Virginia Arrests Man For Spamming
volpe writes "According to this Yahoo news story, Virginia arrested a North Carolina man for spamming in violation of a new state law. He was arrested Thursday afternoon in Raleigh, NC. The story is pretty fresh, so the news details are still pretty thin."
There's an interesting stat about Virginia, and why their anti-spam law seems to be more important than other states laws. 50% of internet traffic flows through the state, thanks to MCI and AOL being headquartered there.
They are right in saying that spam is harming these companies in their state and, strangely enough, have at least tried to do the right thing.
But why is the rum gone?
This guy is listed on spamhaus.
http://www.wtop.com/?sid=150989&nid=25
All it takes is having your address listed in plain text on a web page and it will likely be spider'ed into a list. If you post to newsgroups or archives mailing lists, be sure not to have it in your signature, even putting a single space somewhere in it should be enought to counter the bots. Studies have shown that this is the most common way that adresses are obtained. Although that was before they started using viruses to harvest the MS Address Books of all the windows users.
The man arrested, Jeremy Jaynes (aka Gaven Stubberfield, and Jeremy James), was listed as the worlds 8th worst spammer on http://www.spamhaus.org/index.lasso. Spamhaus is a site that tracks the activity of spammers around the world. It also lists USA,China,And South Korea as the worst spamming countries.

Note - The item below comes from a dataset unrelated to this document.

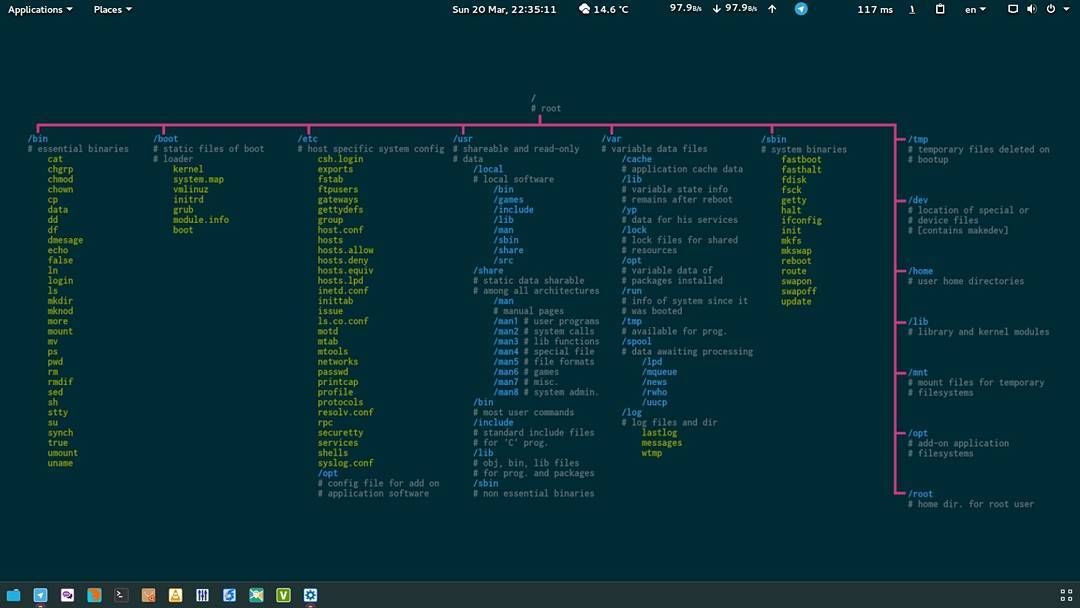Open the Applications menu
The height and width of the screenshot is (608, 1080).
(x=40, y=9)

What are you people doing that spam is such a big issue for you?
Signup for email lists that have archives online with member email addresses visible. Sign up for any account on any board and fail to check the "do not sell my name" box, or do check it, it does not matter. The problem is that once your email address gets on the list that gets sold and resold, you are hosed. I don't get alot of SPAM, but I get alot more than I did. And I know it's because of a couple of publicly available list archives that got scraped.
There were more details in this article where the laws they allegedly broke are described. Evidently penalties are up to five years prison and $2500 fines for sending 10,000 messages in 24 hours or 100,000 messages in 30 days.
Also available at Wash Post
I at a k-12 school. Over 70% of our incoming email is spam. One user went on a 6 month sabatical and came back to find 35,000 spams in his inbox. But more important than the storage, bandwidth and PITA issues with spam is the content. In a sue-happy world you simply cannot have teachers in a classroom using email when it might contain porn, racist humor or anything else you wouldn't want a 6 year old to see.
No they don't they just get sued.
Bad Panda! No Bamboo for you! In matters of importance ACs will not be responded to. Want to say something critical,OK
States, nail 'em while you can! Individuals, sue 'em while you can! (the fed. law prohibits individuals from sueing spammers -- gotta love the GOP)
If all this should have a reason, we would be the last to know.
This is not at all the reason. Current constitutional law will allow the federal government to generally regulate commercial activity under the enumerated power of interstate commerce even if the activity itself didn't cross state lines (which in this case it does anyway) - if the activity itself can have a substantial effect on interstate commerce its fair game (and pretty much anything has a substantial effect - the courts won't strike it down if its a commercial activity).
The question here will be whether or not Congress wants to allow states to regulate spam as well - and the answer is yes (based on provisions in the recent federal spam bill). But if Congress wanted to they could probably completely keep the states from regulating spam.
Well, techinically, the maximum sentance would be 20 years. He is, afterall, being charged on four separate violations, each carrying a 1 to 5 year sentance. So he could be out in as little as 4 years, assuming he is found guilty on all 4 charges. Not to mention that, with good behaviour, parole, etc, he'll probably be out in 1 to 2. The 20 year figure, is really just an outside number, its not likely, but is created because of the multipul counts against him. Not to mention that the district attorney is probably doing a standard, throw every possible thing at them, and see what sticks. Relax, its not as bad as the quick blurb made it out to be.
Necessity is the mother of invention.
Laziness is the father.
That's no maiden, that's the Greek goddess of valor, you insensitive clod.
To prove it, here's the houses that Jeremy Jaynes owns.. bling bling..
As a fellow NC resident of Cary and a worker in Raleigh, I'm happy to see Virginia root out the Raleigh Spamming Gang out of my community and workplace.